In Hellenistic times Kanytelis was the part of local Olba kingdom and was well-known as a sacred place of worship of Zeus Olbios. The city flourished under the rule of the Byzantine Empire. Emperor Theodosius II, reigning in the years 408-450, made it a religious center, while changing its name to Neapolis. For unknown reasons, the city was abandoned in the 11th century AD.
Today if you visit Kanytelis you will see the riuns of four churches, several cisterns and carved rock tombs, bathed in the Mediterranean sun and, most probably, you will have the whole place for yourselves. Kanytelis ruins occupy roughly square area with sides of 300 m.
The most important preserved buildings are located around the sinkhole. Near the car park, close to the entrance, there is a 17-meter tower from the Hellenistic era, built in honor of Zeus Olbios. At the northern end of the sinkhole there is a ruined Papylos church, named after its founder. It has well preserved fragments of the walls and the dome, but, unfortunately, lacks most of the vaults.
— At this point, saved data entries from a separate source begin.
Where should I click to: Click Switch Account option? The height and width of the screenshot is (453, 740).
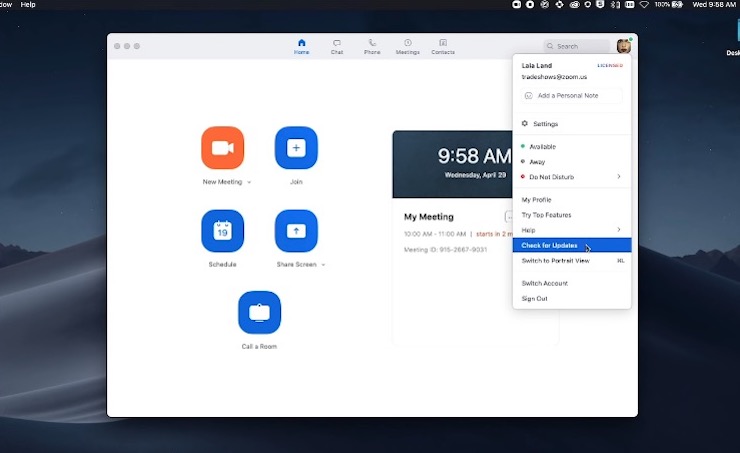pyautogui.click(x=544, y=283)
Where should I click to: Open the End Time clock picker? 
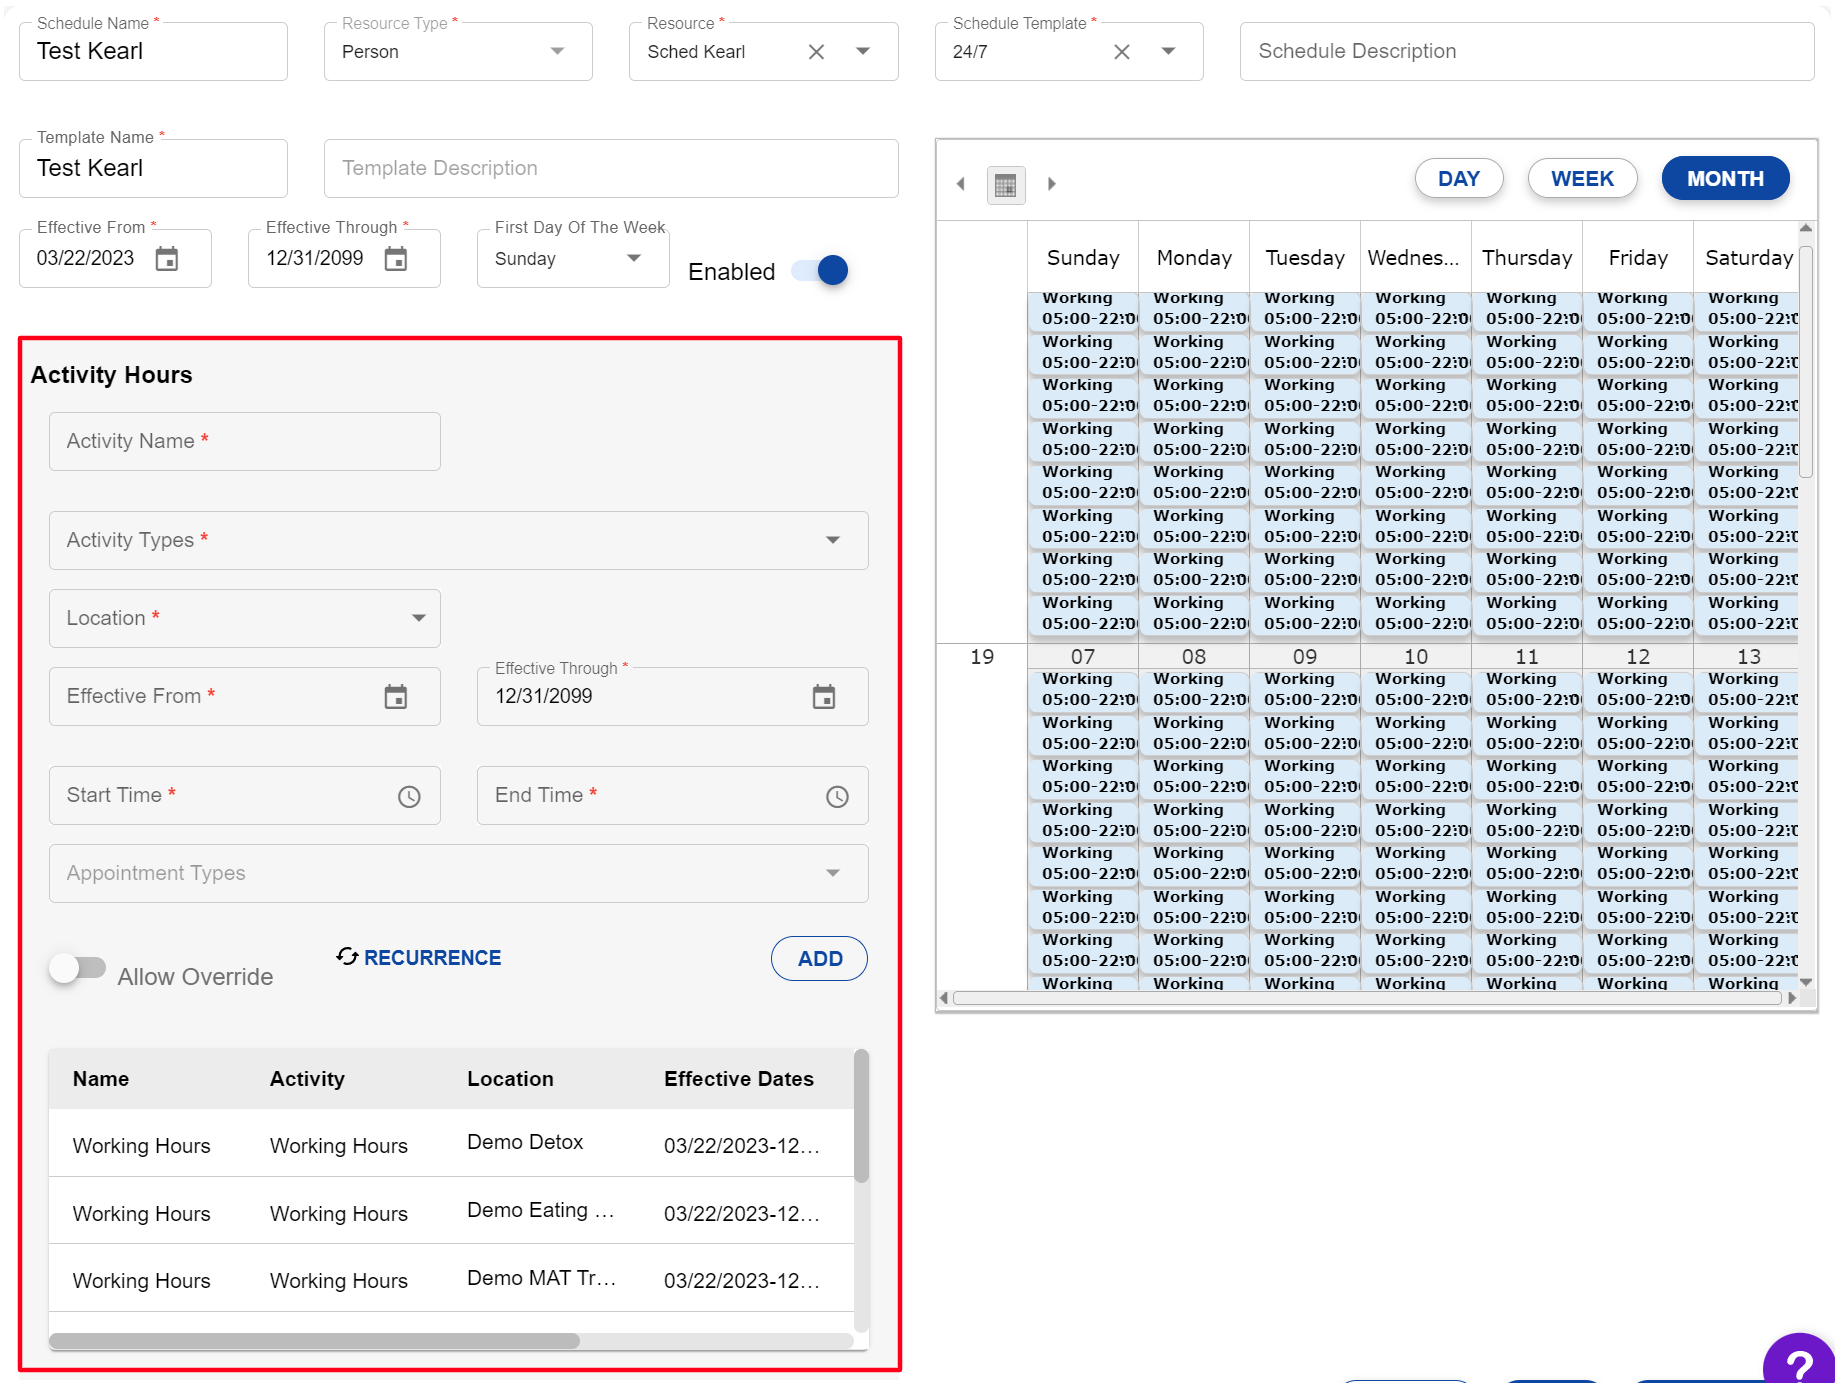tap(837, 797)
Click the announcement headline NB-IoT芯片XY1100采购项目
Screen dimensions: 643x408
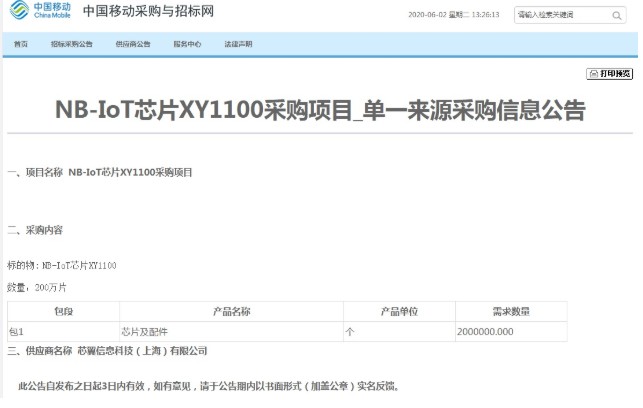pyautogui.click(x=320, y=110)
Another attraction of the site are the reliefs carved in the niches cut into the walls of the sinkhole. The first one, on the southern side, shows the scene of the funeral meal, with a family of six. In Roman times there was a custom of the feast for mourners, sometimes combined with making sacrifices in the form of food and drink for the deceased. In the second, the northern relief, you can see a well-preserved Roman soldier silhouette.
A very well-preserved mausoleum tomb, located about 100 m from the sinkhole, was founded by a widow named Aba. It was built as a memorial of her husband and two sons who died during the plague.
A vast necropolis from the first and second century AD is situated 300 m from the center Kanytelis. In the walls of a shallow ravine many Roman tombs that resemble miniature temples were carved. Family tombs are decorated with reliefs depicting the deceased.
The ruins are open to visitors every day from 9:00am to 7:00pm during the summer months (April to October), and from 8:00am to 5:00pm. in the winter months (November to March). The ticket costs 5 TL.
By car: the road 400 links Silifke in the west with Mersin in the east. When traveling along this road, 33 km north-east of Silifke, you reach the village of Kumkuyu. Just before the center turn left (north) into the side road leading to Esenpınar. After about 4 km you will reach Kanytelis.